I work as the sole application developer within a database-focussed team. Recently, I've been trying to improve the efficiency of a process which my predecessor had prototyped. The best way to do this was to thread it. So this was my approach:

public void DoSomething()
{
    Parallel.ForEach(rowCollection), (fr) =>
    {
        fr.Result = MyCleaningOperation();
    });
}

Which functions fine, but causes errors. The errors are arising in a third-party tool the call is coding. This tool is supposed to be thread safe, but it looks strongly as though they're arising when two threads try and perform the same operation at the same time.

So I went back to the prototype. Previously I'd only looked at this to see how to talk to the third-party tool. But when I examined the called code, I discovered my predecessor had threaded it using Task and Action, operators with which I'm not familiar.

Action<object> MyCleaningOperation = (object obj) =>
{
    // invoke the third-party tool.
}

public void Main()
{
    Task[] taskCollection = new Task[1];
    for (int i = 0; i < rowCollection.Length; i++)
    {
        taskCollection[i] = new Task(MyCleaningOperation, i);
    }

    foreach (var task in taskCollection)
    {
        task.Start();
    }

    try
    {
        Task.WaitAll(taskCollection);
    }
    catch (Exception ex)
    {
        throw ex;
    }
}

Now, that's not great code but it is a prototype. Allegedly his prototype did not error and ran at a greater speed than mine. I cannot verify this because his prototype was dependent on a dev database that no longer exists.

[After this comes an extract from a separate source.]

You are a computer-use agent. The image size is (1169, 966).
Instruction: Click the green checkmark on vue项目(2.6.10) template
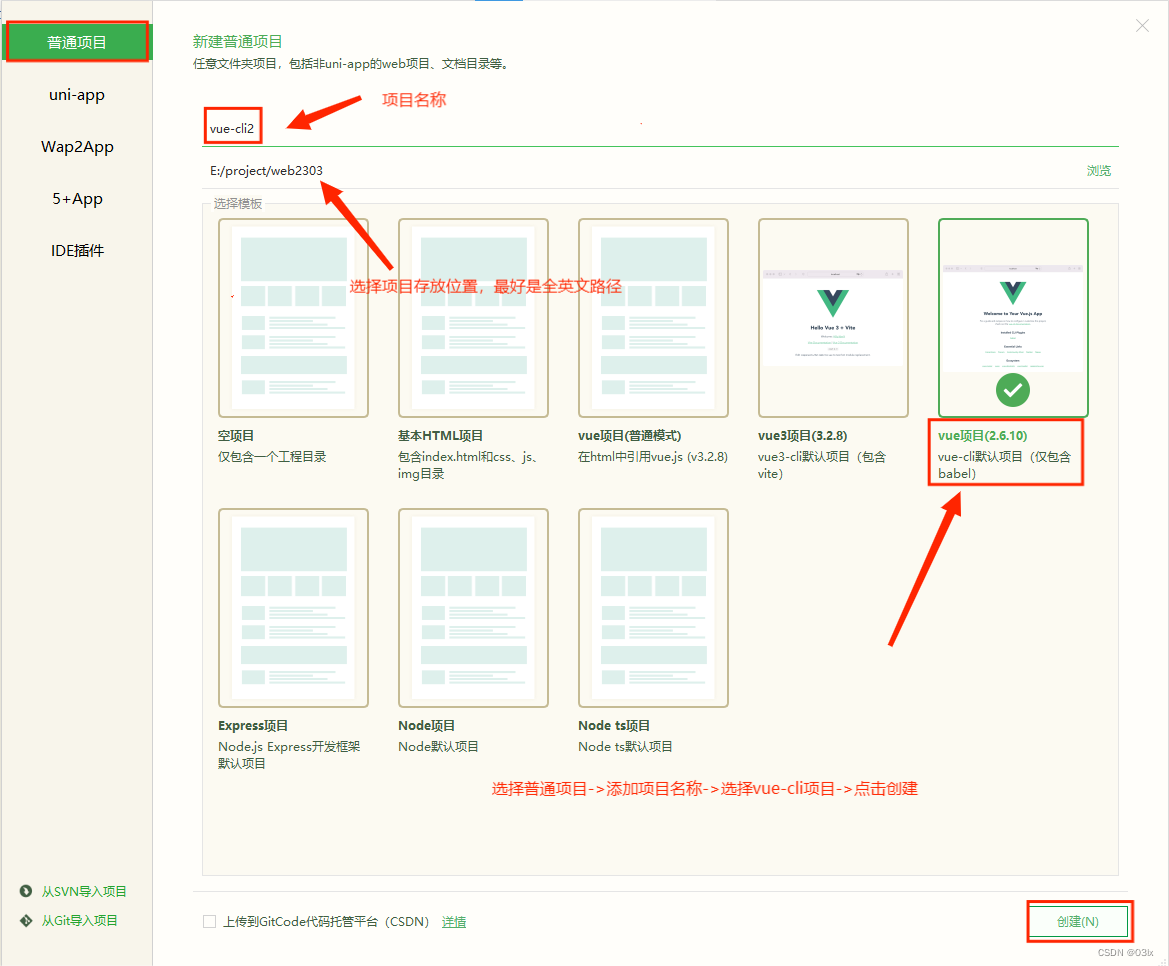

I don't particularly want to go on a wild goose chase of trying out different kinds of threading in my app to see if some throw errors or not - they're intermittent so it would be a long drawn out process. More so because having read about Task I cannot see any reason why it would work more effectively than Parallel. And because I'm using a void function I cannot easily add an await to mimic the prototype operation.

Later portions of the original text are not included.